Download or read book Giant Thief written by David Tallerman and published by Watkins Media Limited. This book was released on 2012-01-31 with total page 337 pages. Available in PDF, EPUB and Kindle. Book excerpt: Meet Easie Damasco, rogue, thieving swine and total charmer. Even the wicked can't rest when a vicious warlord and the force of enslaved giants he commands invade their homeland. Damasco might get away in one piece, but he's going to need help. Big time. File Under: Fantasy [ Big Trouble | Deception | Saltlick's City | Hang 'im High ] e-book ISBN: 978-0-85766-212-5

Book Soldiers Alive

    Book Details:
  • Author : Ishikawa Tatsuzo
  • Publisher : University of Hawaii Press
  • Release : 2003-07-31
  • ISBN : 0824864379
  • Pages : 233 pages

Download or read book Soldiers Alive written by Ishikawa Tatsuzo and published by University of Hawaii Press. This book was released on 2003-07-31 with total page 233 pages. Available in PDF, EPUB and Kindle. Book excerpt: When the editors of Chûô kôron, Japan's leading liberal magazine, sent the prizewinning young novelist Ishikawa Tatsuzô to war-ravaged China in early 1938, they knew the independent-minded writer would produce a work wholly different from the lyrical and sanitized war reports then in circulation. They could not predict, however, that Ishikawa would write an unsettling novella so grimly realistic it would promptly be banned and lead to the author’s conviction on charges of "disturbing peace and order." Decades later, Soldiers Alive remains a deeply disturbing and eye-opening account of the Japanese march on Nanking and its aftermath. In its unforgettable depiction of an ostensibly altruistic war’s devastating effects on the soldiers who fought it and the civilians they presumed to "liberate," Ishikawa’s work retains its power to shock, inform, and provoke.

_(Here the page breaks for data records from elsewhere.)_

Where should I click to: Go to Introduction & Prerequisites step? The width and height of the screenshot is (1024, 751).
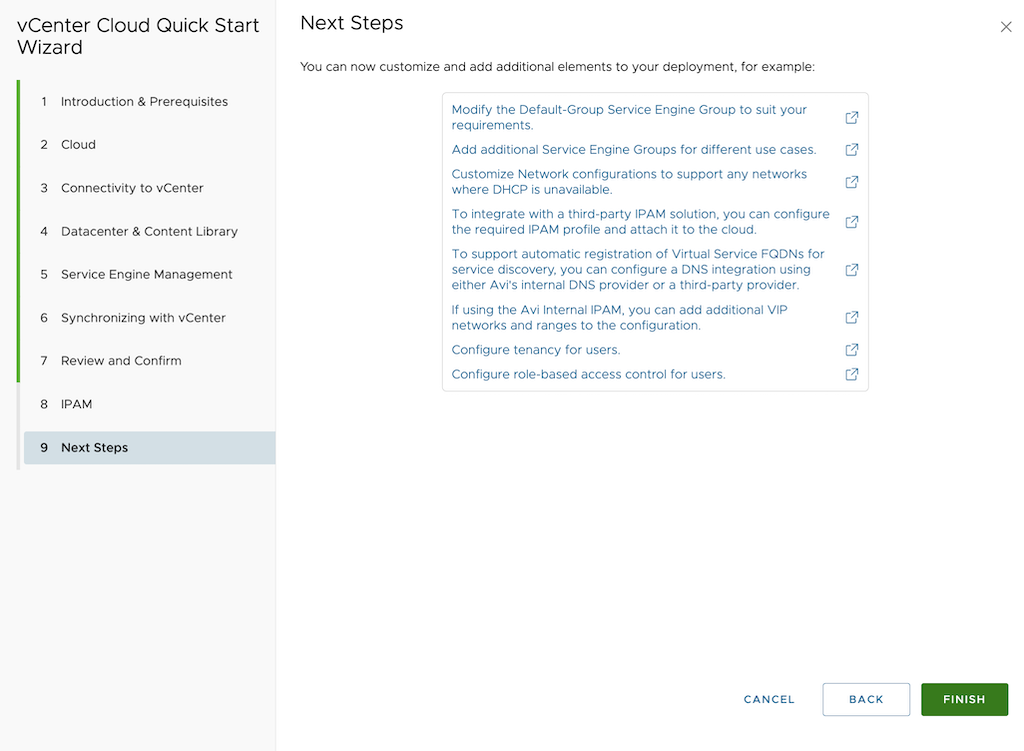coord(144,102)
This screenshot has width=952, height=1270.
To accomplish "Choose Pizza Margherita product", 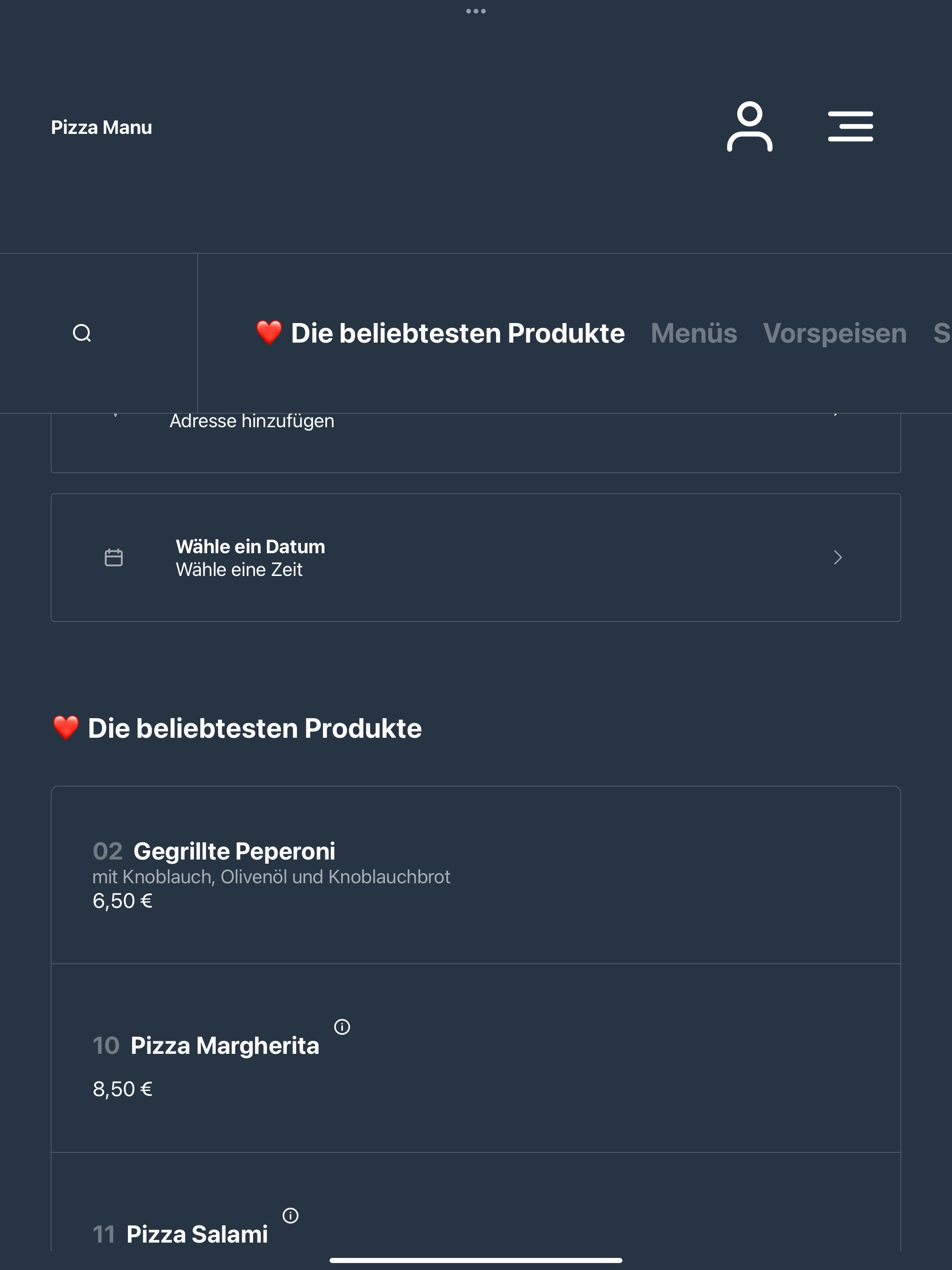I will [x=476, y=1058].
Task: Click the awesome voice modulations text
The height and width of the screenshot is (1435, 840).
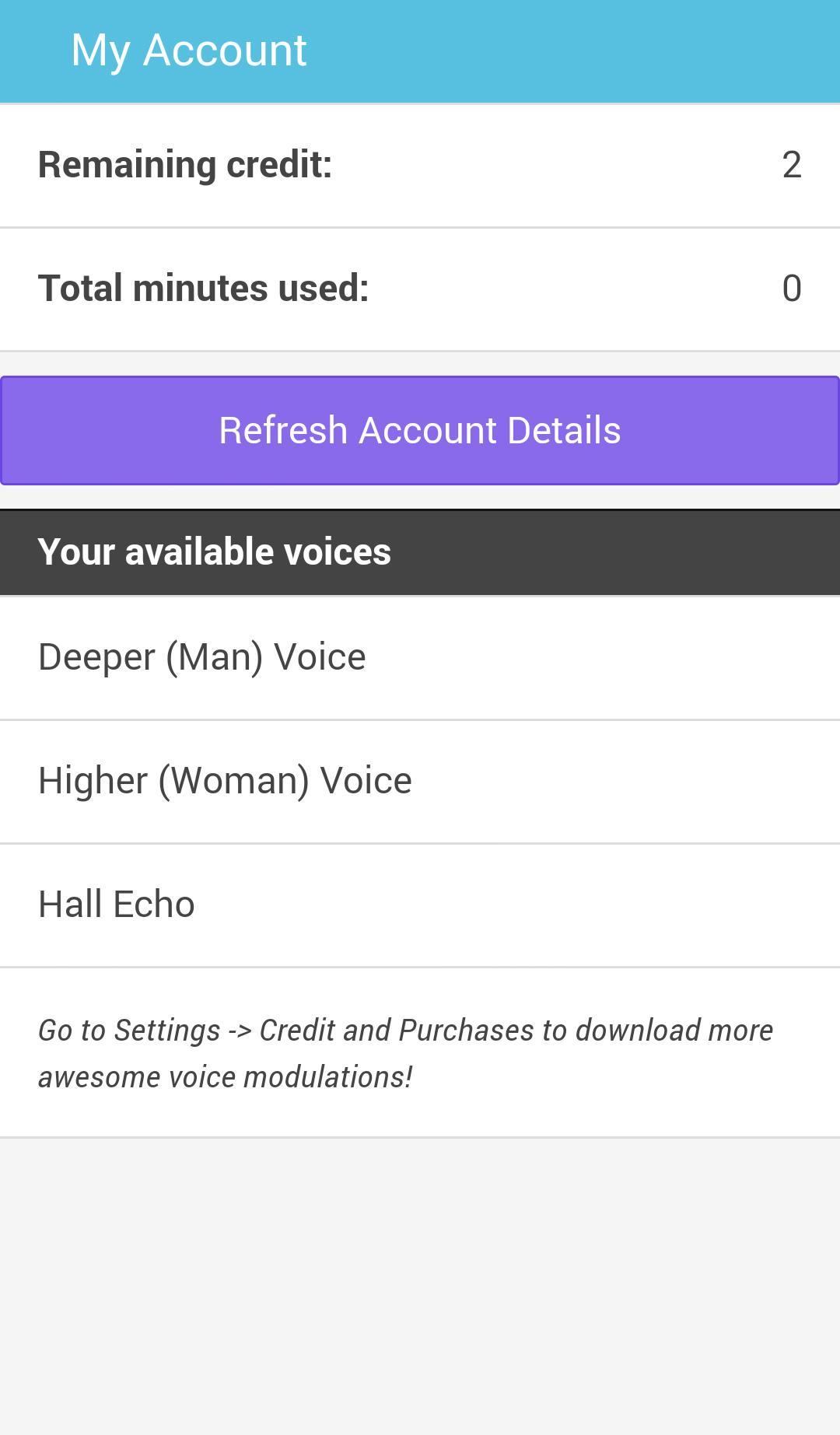Action: click(x=226, y=1077)
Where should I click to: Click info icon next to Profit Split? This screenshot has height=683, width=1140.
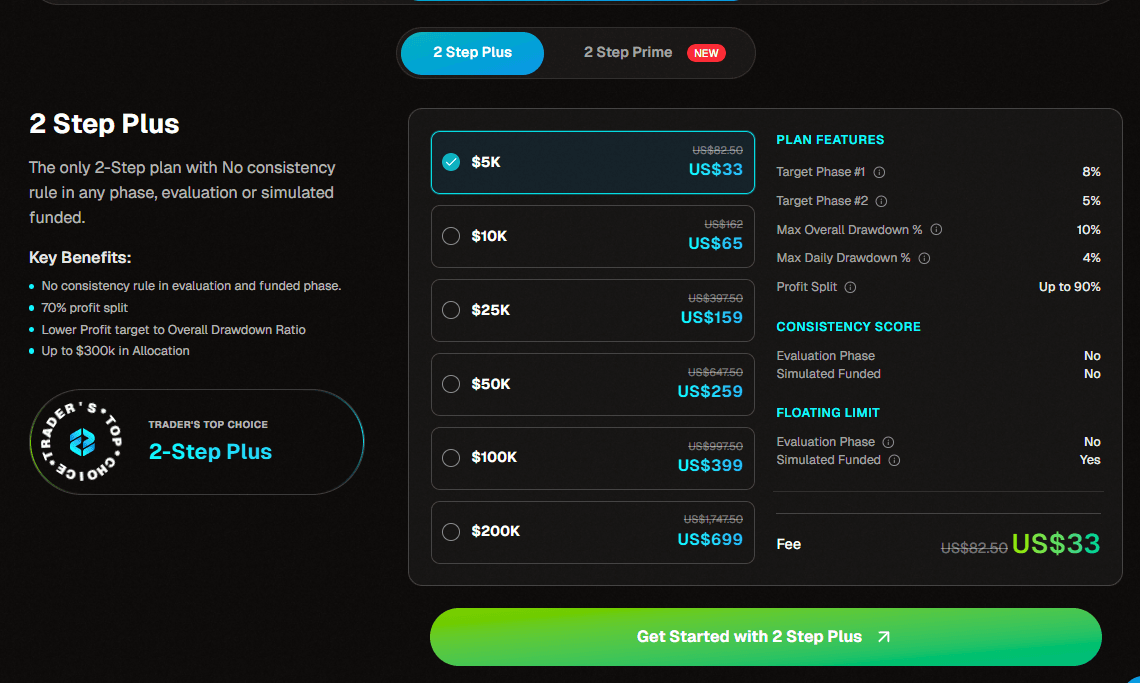[850, 287]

Book The Facts on File Companion to the World Novel

Download or read book The Facts on File Companion to the World Novel written by Michael Sollars and published by Infobase Publishing. This book was released on 2008 with total page 957 pages. Available in PDF, EPUB and Kindle. Book excerpt:

Book The Politics of Culture

    Book Details:
  • Author :
  • Publisher : Routledge
  • Release :
  • ISBN : 1136958487
  • Pages : 268 pages

Download or read book The Politics of Culture written by and published by Routledge. This book was released on with total page 268 pages. Available in PDF, EPUB and Kindle. Book excerpt:

Book Japanese Hermeneutics

    Book Details:
  • Author : Michael F. Marra
  • Publisher : University of Hawaii Press
  • Release : 2002-01-01
  • ISBN : 9780824824570
  • Pages : 276 pages

Download or read book Japanese Hermeneutics written by Michael F. Marra and published by University of Hawaii Press. This book was released on 2002-01-01 with total page 276 pages. Available in PDF, EPUB and Kindle. Book excerpt: Japanese Hermeneutics provides a forum for the most current international debates on the role played by interpretative models in the articulation of cultural discourses on Japan. It presents the thinking of esteemed Western philosophers, aestheticians, and art and literary historians, and introduces to English-reading audiences some of Japan's most distinguished scholars, whose work has received limited or no exposure in the United States. In the first part, Hermeneutics and Japan, contributors examine the difficulties inherent in articulating otherness without falling into the trap of essentialization and while relying on Western epistemology for explanation and interpretation. In the second part, Japan's Aesthetic Hermeneutics, they explore the role of aesthetics in shaping discourses on art and nature in Japan. The essays in the final section of the book, Japan's Literary Hermeneutics, rethink the notion of Japanese literature in light of recent findings on the ideological implications of canon formations and transformations within Japan's prominent literary circles.